Crewel, she says, is really just free-form embroidery. It sometimes intimidates people who have gotten into counted cross-stitch. "They're afraid to go outside the grid, afraid of making a mistake. But it's not easy to make mistakes with crewel."
For example, she has a pillow design that is all done in a chain-stitch, and she had three different women stitch it. "One did it in very loose stitches; she apologized for how loose they were. But it looked like a Van Gogh painting. Another's stitches were very tight, and it looked gorgeous. The third woman didn't know how to do the chain stitch, so she did the daisy stitch, and hers looked like Monet.
"So," she advises, "you should not be afraid to try new things."
She likes crewel because of the variety it offers. "I get bored just doing one stitch." She started out just doing crewel designs. Then The Stitchery catalog folks asked her to do some of her designs in needlepoint. "Then they wanted hand-painted canvases, so I went to that."
That has become the big thing in needlepoint, she says. "Needlepoint has gone to a new level," she says. "People will now invest in a canvas that costs hundreds of dollars and spend even more on the thread. There are so many different kinds of threads and yarns available now." She has recently tried doing needlepoint with ribbon, and "that's been a lot of fun."
Barrani's designs are available through needlework catalogs and also on her Web site, www.tapistree.com.
In addition to designing, she's been involved in other projects over the years. One involved lining up volunteers and coordinating work to restore Elizabethan bed curtains for the Sulgrave Manor in England.

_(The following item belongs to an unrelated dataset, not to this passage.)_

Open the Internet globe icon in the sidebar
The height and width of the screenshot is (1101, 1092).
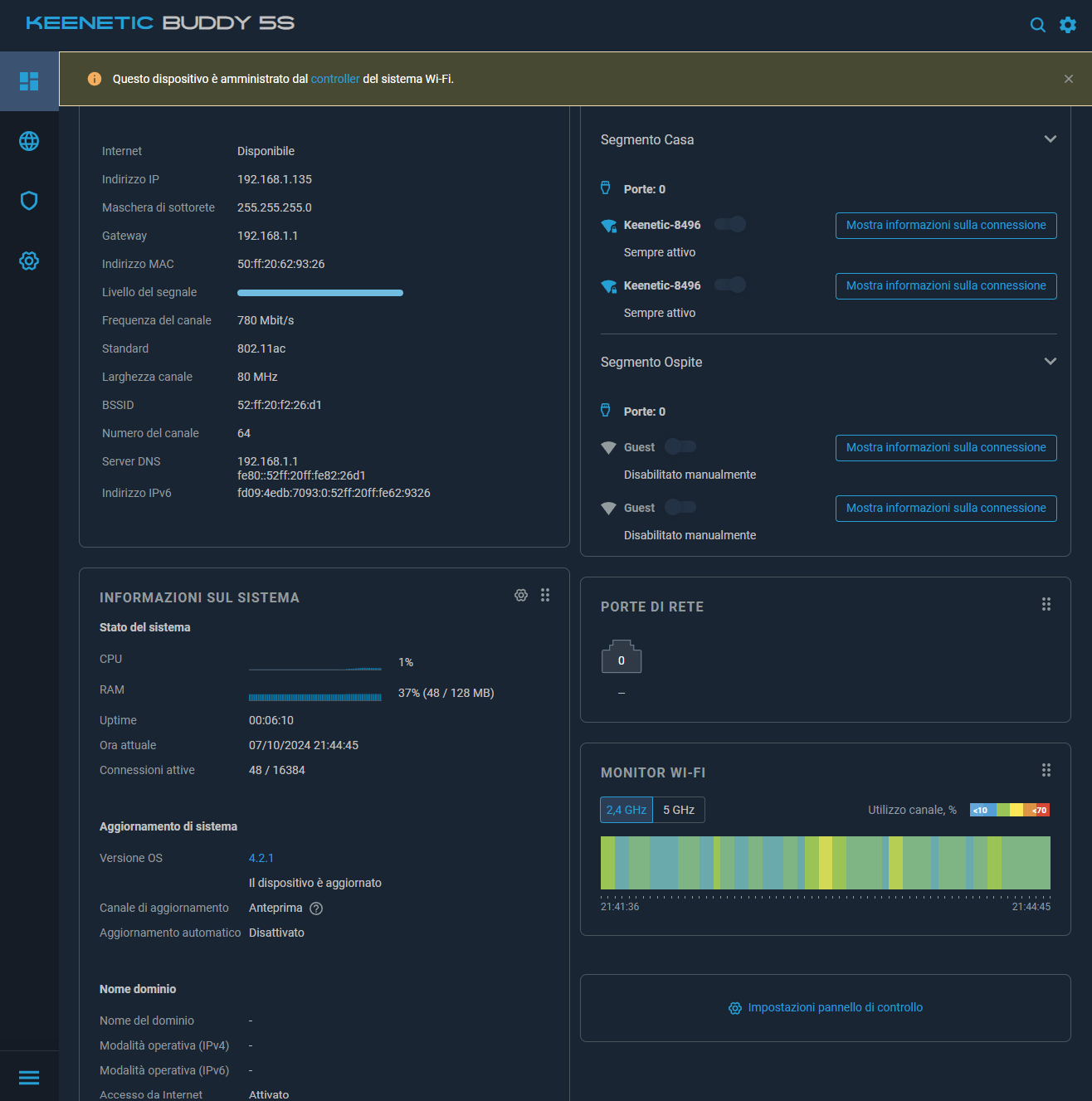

This is the home of the ancestors of George Washington, "and they wanted the work to be a joint project between American and British stitchers." Barrani got recruited because she happened to be at a needle arts show in England, where the manor house had a booth. "They produced kits for the embroidery, and I had to find stitchers who would buy the kits, do the work and donate them back."
The project took six years, "but I felt so honored to be involved," says Barrani. "In Utah, we're so connected to the pioneers. But we don't always get into the colonial period. I now feel such a connection to George Washington and his family." In fact, Barrani, who still likes to paint, is currently working on painted portraits of Lawrence and Amphyllis Washington, the builders of Sulgrave Manor, that she hopes will hang there.
This year, she was also asked by the National NeedleArts Association to do a panel for a breast cancer exhibit that will travel around the country.
So, she says, there's always plenty going on. "Sometimes I think I'm ready to quit and just do my own projects. I'd love to paint great paintings and make great tapestries. I want to paint to document Libyan life. I've been saving up yarn for 20 years for a tapestry of bedouins I want to do. Then someone writes to say how much they like my designs, and they say, 'Don't ever quit; we need new designs,' and I realize I still have a lot more things in mind."
It has been, she says, quite a ride.